(Records from a collection)

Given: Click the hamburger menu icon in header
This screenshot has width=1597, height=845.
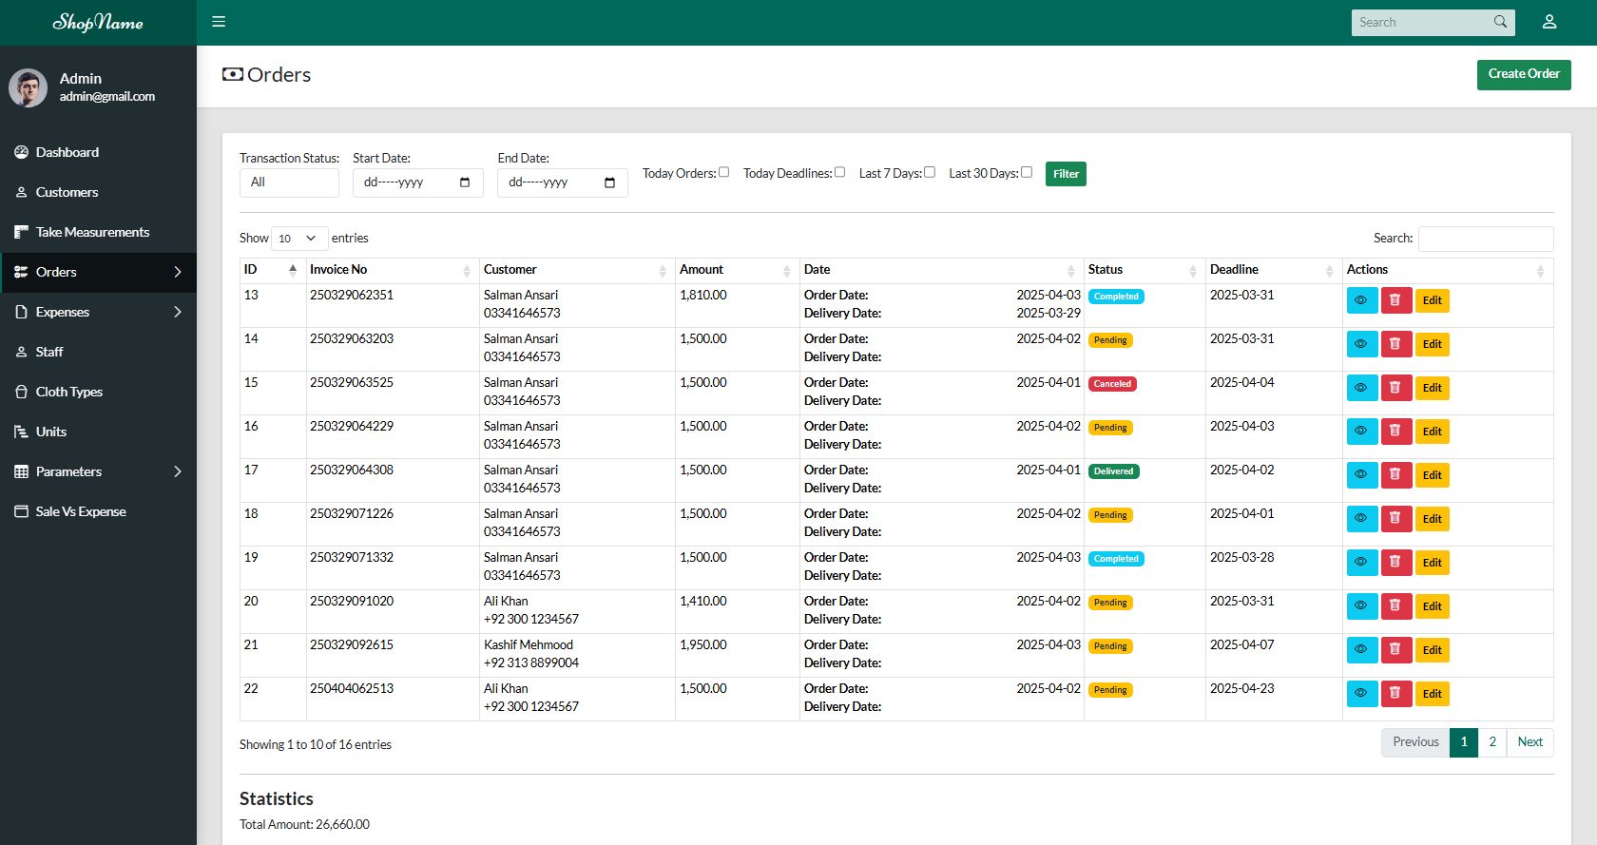Looking at the screenshot, I should (219, 22).
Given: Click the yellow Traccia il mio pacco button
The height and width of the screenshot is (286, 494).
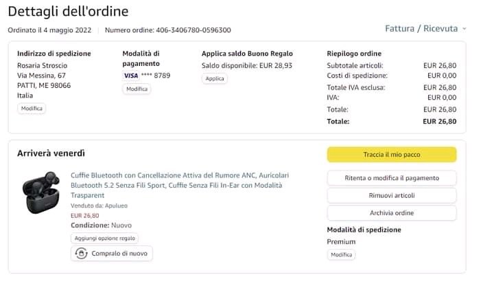Looking at the screenshot, I should 391,154.
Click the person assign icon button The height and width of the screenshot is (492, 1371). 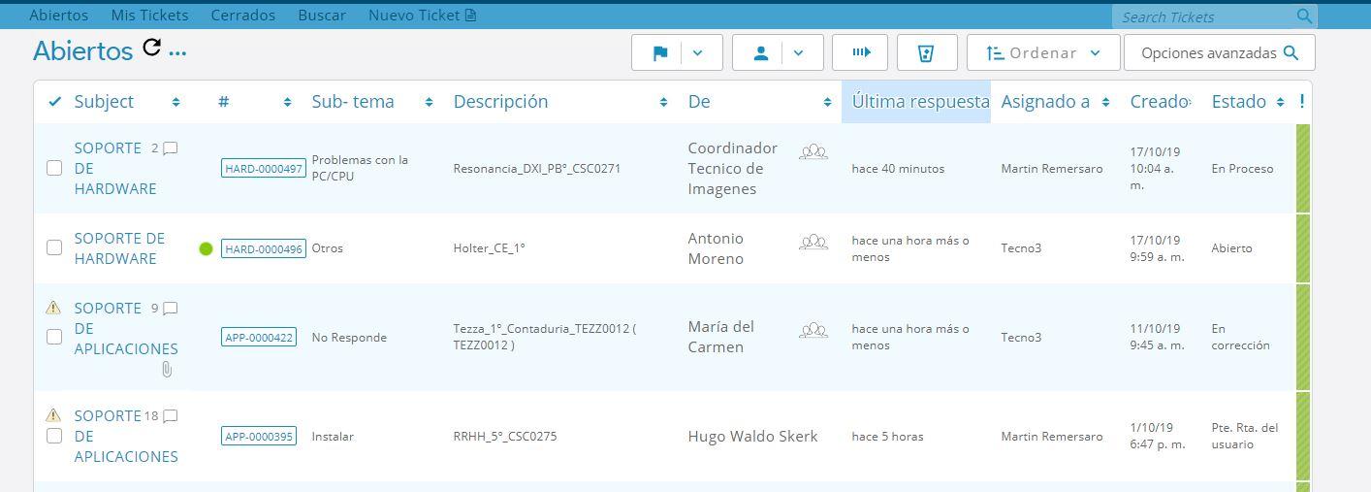[761, 53]
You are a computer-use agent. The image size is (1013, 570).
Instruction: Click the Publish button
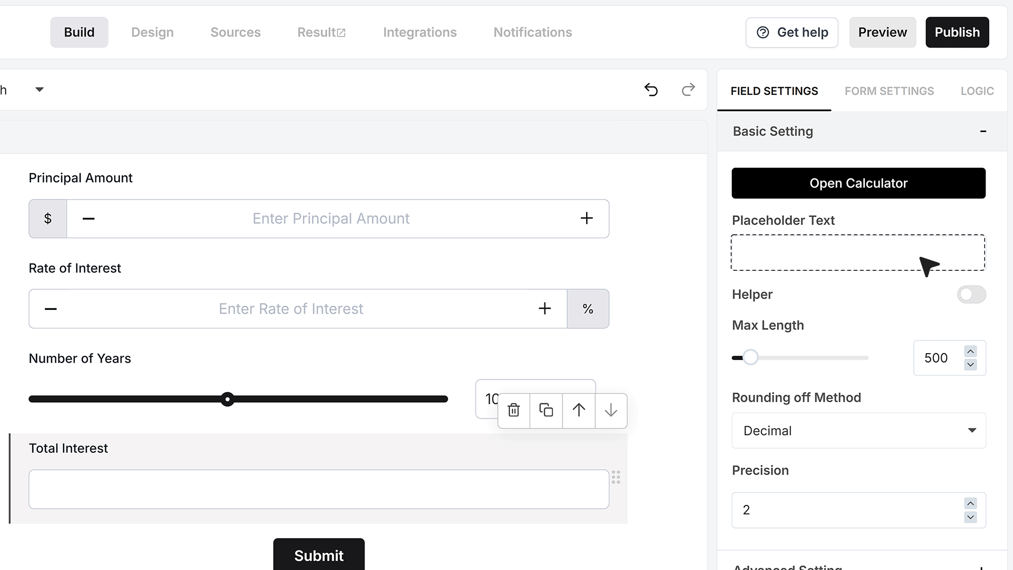(x=957, y=32)
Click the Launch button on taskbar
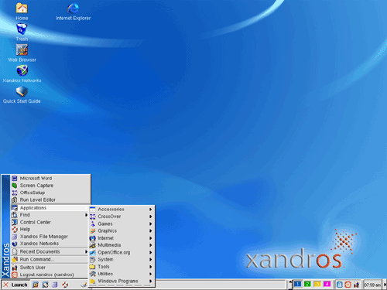This screenshot has height=290, width=387. [x=15, y=285]
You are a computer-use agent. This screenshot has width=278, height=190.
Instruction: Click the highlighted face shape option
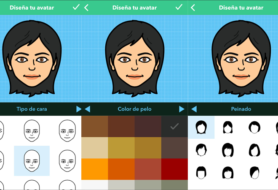click(32, 160)
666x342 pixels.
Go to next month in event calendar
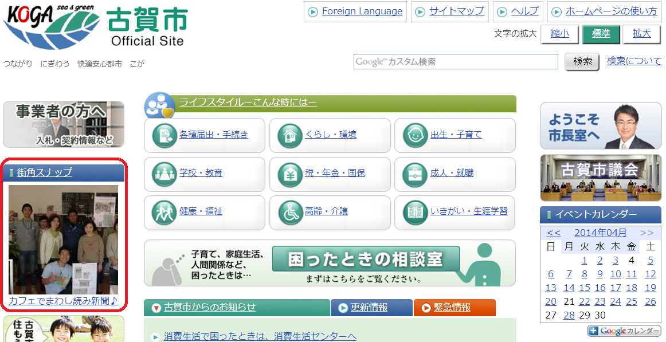point(647,233)
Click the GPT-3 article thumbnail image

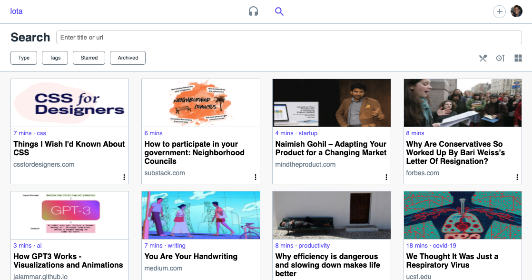(x=69, y=215)
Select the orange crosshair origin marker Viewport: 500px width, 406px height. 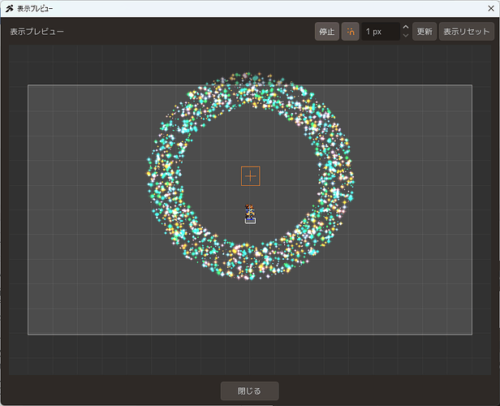pyautogui.click(x=251, y=176)
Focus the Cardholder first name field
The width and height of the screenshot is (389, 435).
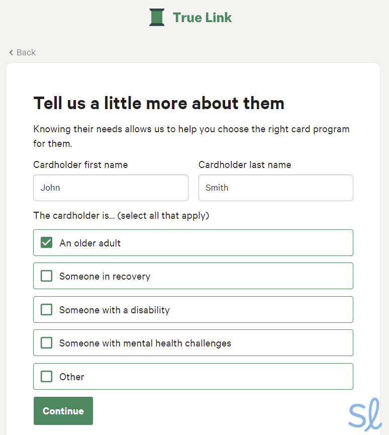coord(111,188)
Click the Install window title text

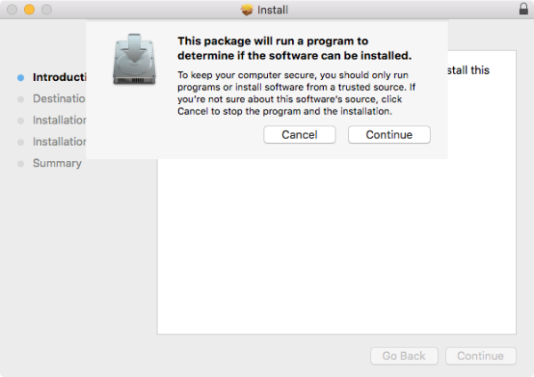click(272, 10)
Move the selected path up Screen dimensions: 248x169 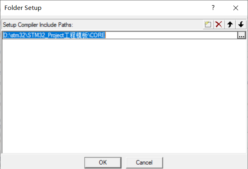pyautogui.click(x=230, y=25)
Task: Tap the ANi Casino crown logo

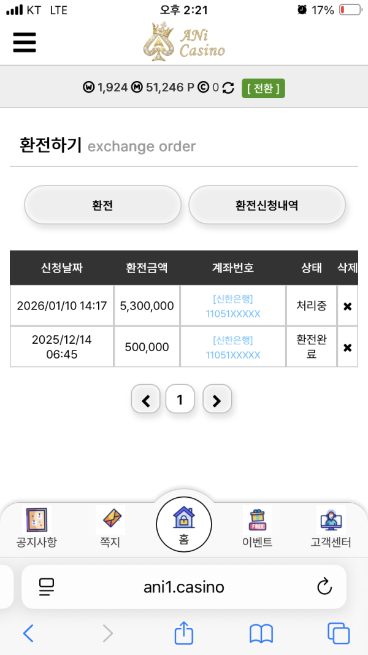Action: (160, 42)

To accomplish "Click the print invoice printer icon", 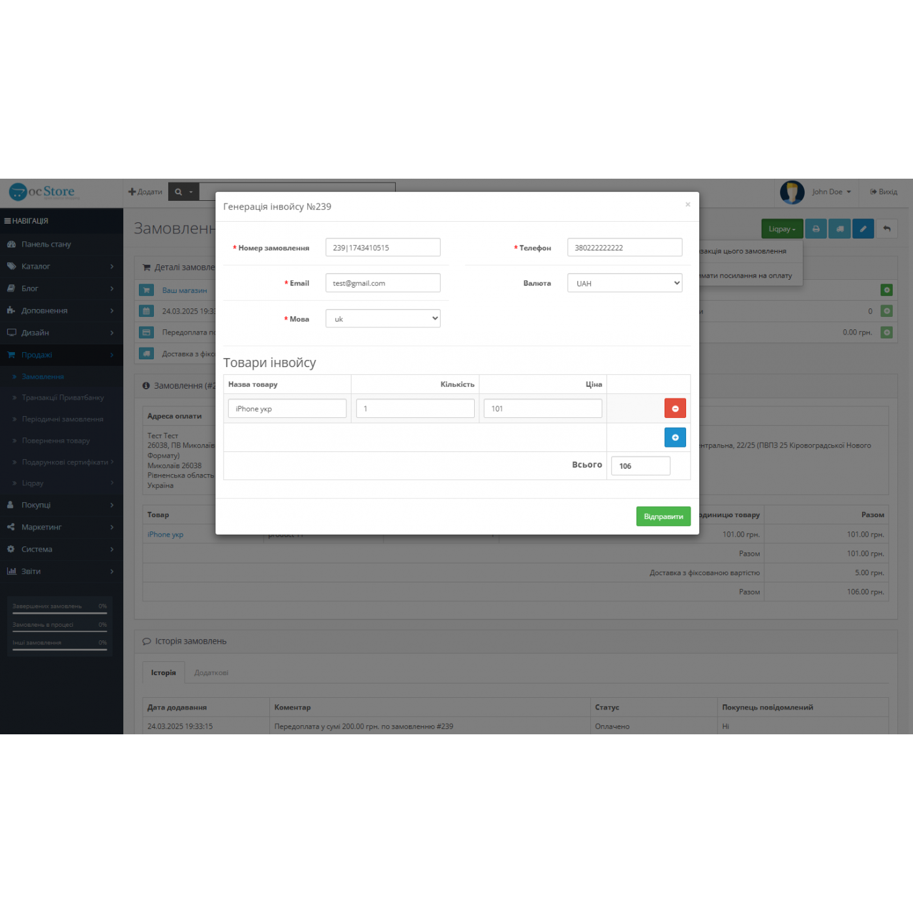I will pyautogui.click(x=816, y=229).
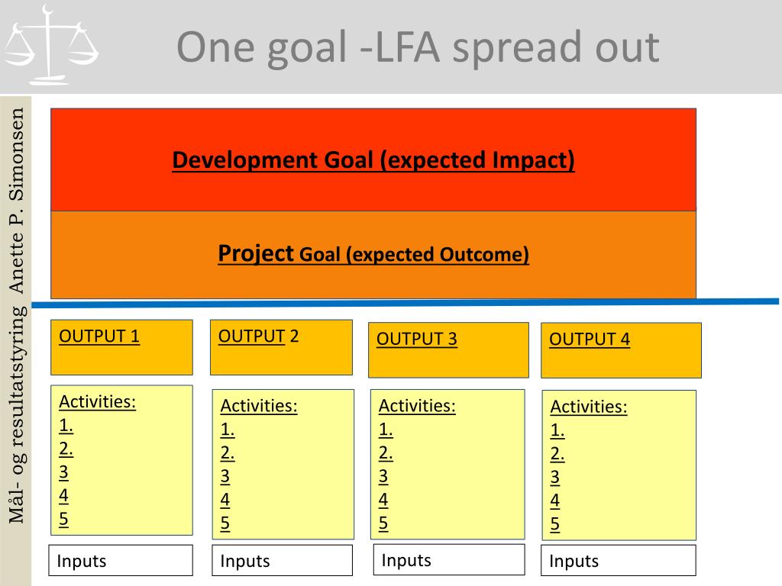Select the 'One goal -LFA spread out' title

[418, 47]
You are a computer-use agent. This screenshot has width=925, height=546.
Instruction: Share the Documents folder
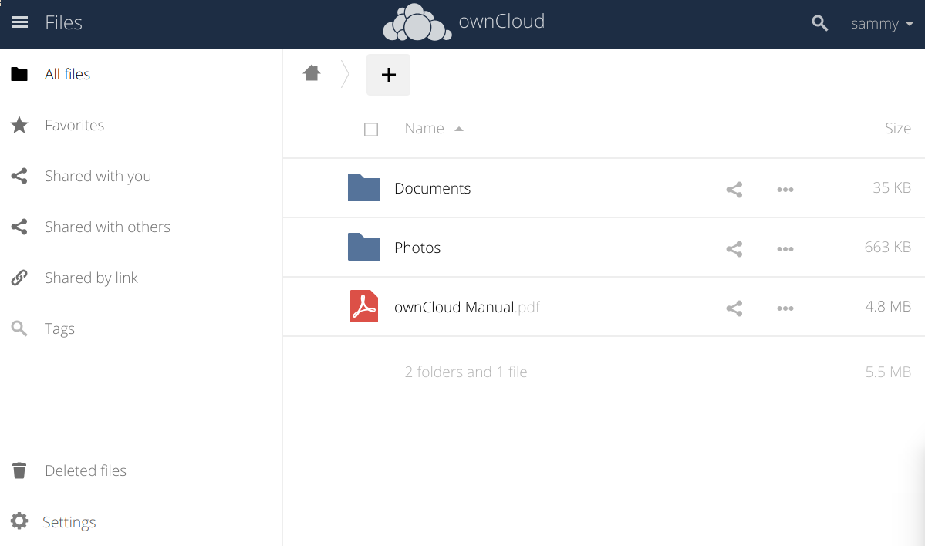point(734,189)
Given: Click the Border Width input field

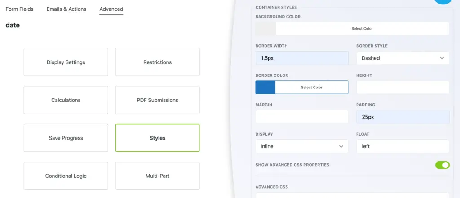Looking at the screenshot, I should 301,58.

**What to work on:**
Select every line in the records above that contains the word "computer".

**Output of the exercise:**
You are a computer-use agent. The image size is (1013, 570).
You are a computer-use agent. This screenshot has width=278, height=190.
You are a computer-use agent. This screenshot has width=925, height=546.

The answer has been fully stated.